During Henry VIII’s reign, codpieces became so large that it was impossible for men to bend over to pull on their shoes.The sentence was provoked by a survey of Fashioning the Body
a collection of scholarly essays written to accompany an exhibition of the same name in Paris in 2013 and that will be mounted again at the Bard Center, New York from next week.
So many terrible events crashing one-upon-another this week. The beginning was my own building escaping burning down thanks to stupid tenants and building owner (prevented only by the quick work of my across-the-hall neighbor and myself calling the fire department -- yet owner still thinks making it possible for drunk young males to play with fire is an excellent thing). Yesterday afternoon four East Village buildings just like this one were destroyed in a terrible conflagration, thanks to people's greed squeezing more and more profit out of buildings that aren't equipped to handle that much gas, while refusing to hire qualified plumbers and electricians -- not to mention the constant pounding the infrastructure of buildings, pipes and lines receive from constant renovation for wealthy people and high-rise building where there shouldn't be.
The consequence of the East Village catastrophe include evacuation all around the area, hundreds of homeless, two people missing, 19 in the hospital, four with critical injuries.
At the same time, the Germanwings tragedy-crime -- and our city at least is observing cancer week, and all the media is booming non-stop the most terrible stories of people dying of the most terrible things and how it all would be prevented and / or cured if we had a decent health care system and people could afford medical care and drugs. Our foods,even organic ones, are filled with cancer-causing pesticides and our wine is filled with arsenic.
These things have rather jangled my nerves this week -- plus, el V is where communications can happen only infrequently and for very short bursts. 90 miles off the U.S. coast and we can't skype, make phone calls, and hardly can e-mail, there's so little bandwidth in Cuba, thanks to we know whom.
So this light-hearted look at our historical fashion and style preposterousities has been welcome -- the paragraph's last sentence is particularly delightful.

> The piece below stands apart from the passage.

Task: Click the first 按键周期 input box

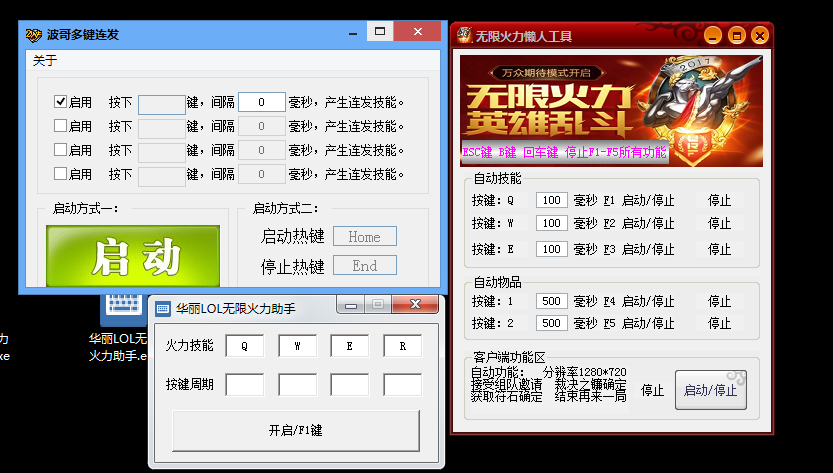Action: 244,384
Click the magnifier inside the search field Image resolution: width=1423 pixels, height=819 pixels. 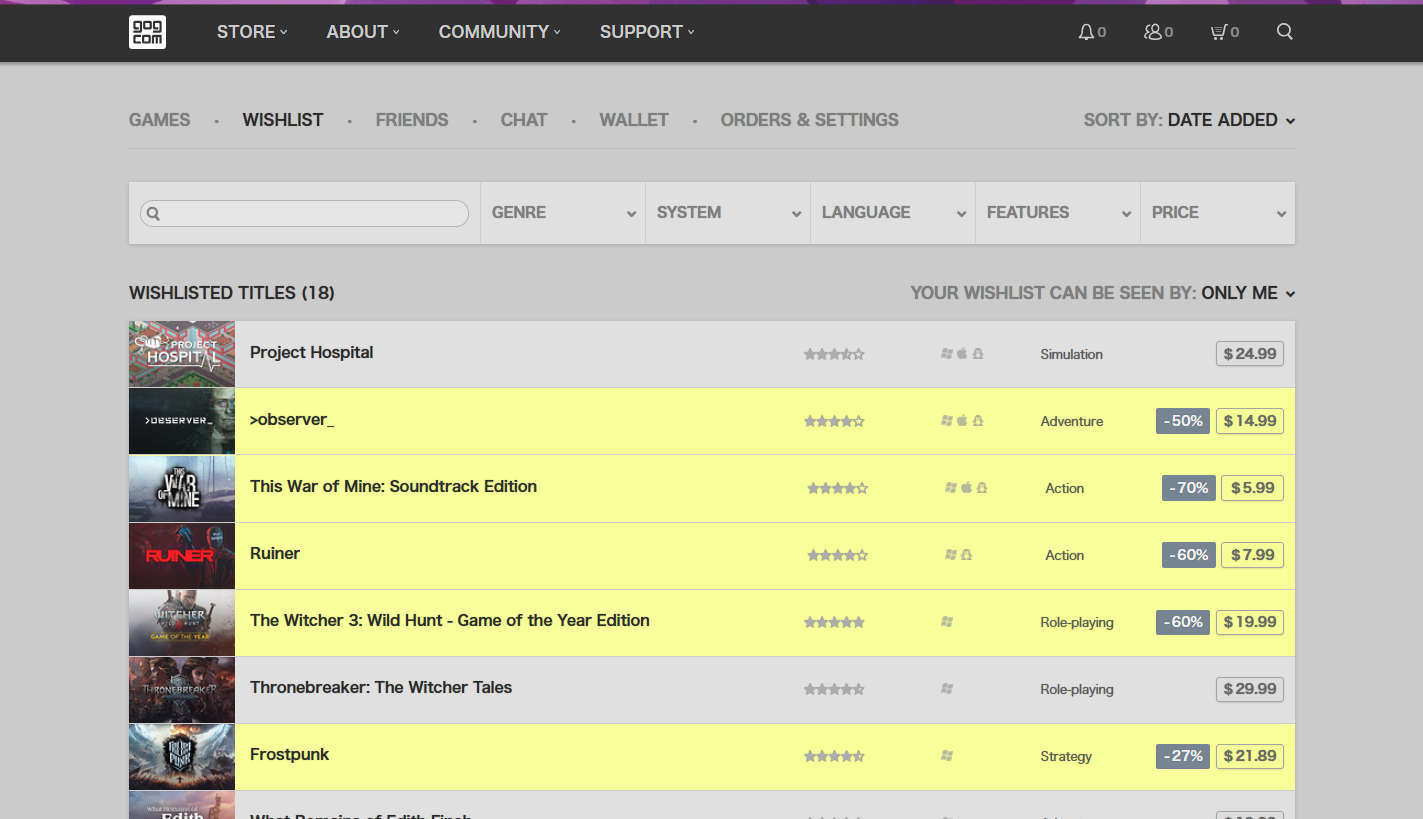[x=154, y=213]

No sooner had codpieces reached their most gargantuan proportions than they were at risk of bursting under their own pretentions. Not for nothing did Montaigne call them silly and even worse, a kind of “falsehood and imposture”. Yet just 250 years later – a mere blink compared with the millennia it takes to produce a permanent swerve in the body’s skeleton – they were back in fashion. In the Regency period, skintight trousers for men were teamed with narrow coats (rather than Henrician puffed shoulders and barrel chests) to create a long, lean line broken by a wide buttoned flap that puckered and pouched much like an impromptu codpiece. The effect was to draw attention to the phallus while nonchalantly pretending that it was the last thing on your mind.